All of the data needs to be printed again, exactly as written.

[Information given]

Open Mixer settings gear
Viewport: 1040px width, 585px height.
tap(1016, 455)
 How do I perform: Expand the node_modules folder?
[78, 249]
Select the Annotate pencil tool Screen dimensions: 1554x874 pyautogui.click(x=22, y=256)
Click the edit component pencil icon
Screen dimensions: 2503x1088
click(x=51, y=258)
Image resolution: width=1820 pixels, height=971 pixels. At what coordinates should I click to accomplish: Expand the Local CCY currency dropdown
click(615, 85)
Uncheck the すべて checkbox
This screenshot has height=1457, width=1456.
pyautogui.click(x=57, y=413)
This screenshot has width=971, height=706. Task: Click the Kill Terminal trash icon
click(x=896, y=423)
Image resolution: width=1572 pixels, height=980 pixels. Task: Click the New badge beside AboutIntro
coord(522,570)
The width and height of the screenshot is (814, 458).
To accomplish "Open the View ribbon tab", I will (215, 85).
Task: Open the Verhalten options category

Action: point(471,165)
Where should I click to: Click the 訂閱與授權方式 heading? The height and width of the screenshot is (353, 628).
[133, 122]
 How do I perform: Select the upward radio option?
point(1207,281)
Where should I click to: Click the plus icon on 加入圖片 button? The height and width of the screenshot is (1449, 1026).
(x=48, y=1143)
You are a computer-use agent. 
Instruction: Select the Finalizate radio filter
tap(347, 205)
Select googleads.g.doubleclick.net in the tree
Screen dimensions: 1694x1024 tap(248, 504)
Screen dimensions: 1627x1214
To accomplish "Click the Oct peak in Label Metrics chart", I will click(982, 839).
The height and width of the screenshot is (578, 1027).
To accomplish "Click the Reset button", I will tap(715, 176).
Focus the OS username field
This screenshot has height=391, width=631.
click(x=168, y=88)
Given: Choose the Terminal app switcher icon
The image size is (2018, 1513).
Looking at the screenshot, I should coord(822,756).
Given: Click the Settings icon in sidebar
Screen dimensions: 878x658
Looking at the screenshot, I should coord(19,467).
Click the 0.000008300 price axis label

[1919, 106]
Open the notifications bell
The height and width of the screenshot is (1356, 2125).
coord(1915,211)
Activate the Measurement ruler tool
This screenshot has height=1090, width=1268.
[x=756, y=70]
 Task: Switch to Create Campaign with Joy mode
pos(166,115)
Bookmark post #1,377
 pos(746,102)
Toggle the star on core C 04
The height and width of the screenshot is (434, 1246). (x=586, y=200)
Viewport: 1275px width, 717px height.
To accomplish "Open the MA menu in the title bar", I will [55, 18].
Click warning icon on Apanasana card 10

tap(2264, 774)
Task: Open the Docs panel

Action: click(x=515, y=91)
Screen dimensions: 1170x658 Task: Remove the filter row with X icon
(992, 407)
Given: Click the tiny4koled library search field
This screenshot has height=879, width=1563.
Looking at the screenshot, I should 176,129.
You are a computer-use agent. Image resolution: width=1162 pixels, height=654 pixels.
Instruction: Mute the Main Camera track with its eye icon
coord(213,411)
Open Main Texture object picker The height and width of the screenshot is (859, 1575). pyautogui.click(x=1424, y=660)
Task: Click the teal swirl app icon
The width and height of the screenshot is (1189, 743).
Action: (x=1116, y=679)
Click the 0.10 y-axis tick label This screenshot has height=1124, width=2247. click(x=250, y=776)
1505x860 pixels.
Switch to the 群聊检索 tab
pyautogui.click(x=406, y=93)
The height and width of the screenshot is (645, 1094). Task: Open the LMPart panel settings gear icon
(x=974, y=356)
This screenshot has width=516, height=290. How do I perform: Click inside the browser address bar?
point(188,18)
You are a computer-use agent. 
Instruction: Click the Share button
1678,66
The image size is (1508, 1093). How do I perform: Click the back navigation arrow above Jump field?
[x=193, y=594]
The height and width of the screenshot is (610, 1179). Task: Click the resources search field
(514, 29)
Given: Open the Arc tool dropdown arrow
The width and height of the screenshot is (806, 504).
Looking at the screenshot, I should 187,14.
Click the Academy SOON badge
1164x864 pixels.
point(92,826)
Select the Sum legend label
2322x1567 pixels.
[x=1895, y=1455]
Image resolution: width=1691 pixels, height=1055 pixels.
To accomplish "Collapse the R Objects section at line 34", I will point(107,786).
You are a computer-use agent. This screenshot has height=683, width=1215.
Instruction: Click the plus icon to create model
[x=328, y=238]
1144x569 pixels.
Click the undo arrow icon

[/Information given]

### [Response]
Open Mixer settings gear
Viewport: 1040px width, 585px height.
tap(1016, 455)
 How do I perform: Expand the node_modules folder?
[78, 249]
Select the Annotate pencil tool Screen dimensions: 1554x874 pyautogui.click(x=22, y=256)
Click the edit component pencil icon
Screen dimensions: 2503x1088
click(x=51, y=258)
Image resolution: width=1820 pixels, height=971 pixels. At what coordinates should I click to accomplish: Expand the Local CCY currency dropdown
click(615, 85)
Uncheck the すべて checkbox
This screenshot has height=1457, width=1456.
pyautogui.click(x=57, y=413)
This screenshot has width=971, height=706. Task: Click the Kill Terminal trash icon
click(x=896, y=423)
Image resolution: width=1572 pixels, height=980 pixels. Task: Click the New badge beside AboutIntro
coord(522,570)
The width and height of the screenshot is (814, 458).
To accomplish "Open the View ribbon tab", I will (215, 85).
Task: Open the Verhalten options category

Action: point(471,165)
Where should I click to: Click the 訂閱與授權方式 heading? The height and width of the screenshot is (353, 628).
[133, 122]
 How do I perform: Select the upward radio option?
point(1207,281)
Where should I click to: Click the plus icon on 加入圖片 button? The height and width of the screenshot is (1449, 1026).
(x=48, y=1143)
You are a computer-use agent. 
Instruction: Select the Finalizate radio filter
tap(347, 205)
Select googleads.g.doubleclick.net in the tree
Screen dimensions: 1694x1024 tap(248, 504)
Screen dimensions: 1627x1214
To accomplish "Click the Oct peak in Label Metrics chart", I will click(982, 839).
The height and width of the screenshot is (578, 1027).
To accomplish "Click the Reset button", I will tap(715, 176).
Focus the OS username field
This screenshot has height=391, width=631.
click(x=168, y=88)
Given: Choose the Terminal app switcher icon
The image size is (2018, 1513).
Looking at the screenshot, I should coord(822,756).
Given: Click the Settings icon in sidebar
Screen dimensions: 878x658
Looking at the screenshot, I should coord(19,467).
Click the 0.000008300 price axis label

[1919, 106]
Open the notifications bell
The height and width of the screenshot is (1356, 2125).
coord(1915,211)
Activate the Measurement ruler tool
This screenshot has height=1090, width=1268.
[x=756, y=70]
 Task: Switch to Create Campaign with Joy mode
pos(166,115)
Bookmark post #1,377
 pos(746,102)
Toggle the star on core C 04
The height and width of the screenshot is (434, 1246). (x=586, y=200)
Viewport: 1275px width, 717px height.
To accomplish "Open the MA menu in the title bar", I will [55, 18].
Click warning icon on Apanasana card 10

tap(2264, 774)
Task: Open the Docs panel

Action: click(x=515, y=91)
Screen dimensions: 1170x658 Task: Remove the filter row with X icon
(992, 407)
Given: Click the tiny4koled library search field
This screenshot has height=879, width=1563.
Looking at the screenshot, I should 176,129.
You are a computer-use agent. Image resolution: width=1162 pixels, height=654 pixels.
Instruction: Mute the Main Camera track with its eye icon
coord(213,411)
Open Main Texture object picker The height and width of the screenshot is (859, 1575). pyautogui.click(x=1424, y=660)
Task: Click the teal swirl app icon
The width and height of the screenshot is (1189, 743).
Action: (x=1116, y=679)
Click the 0.10 y-axis tick label This screenshot has height=1124, width=2247. click(x=250, y=776)
1505x860 pixels.
Switch to the 群聊检索 tab
pyautogui.click(x=406, y=93)
The height and width of the screenshot is (645, 1094). Task: Open the LMPart panel settings gear icon
(x=974, y=356)
This screenshot has width=516, height=290. How do I perform: Click inside the browser address bar?
point(188,18)
You are a computer-use agent. 
Instruction: Click the Share button
1678,66
The image size is (1508, 1093). How do I perform: Click the back navigation arrow above Jump field?
[x=193, y=594]
The height and width of the screenshot is (610, 1179). Task: Click the resources search field
(514, 29)
Given: Open the Arc tool dropdown arrow
The width and height of the screenshot is (806, 504).
Looking at the screenshot, I should 187,14.
Click the Academy SOON badge
1164x864 pixels.
point(92,826)
Select the Sum legend label
2322x1567 pixels.
[x=1895, y=1455]
Image resolution: width=1691 pixels, height=1055 pixels.
To accomplish "Collapse the R Objects section at line 34", I will point(107,786).
You are a computer-use agent. This screenshot has height=683, width=1215.
Instruction: Click the plus icon to create model
[x=328, y=238]
1144x569 pixels.
Click the undo arrow icon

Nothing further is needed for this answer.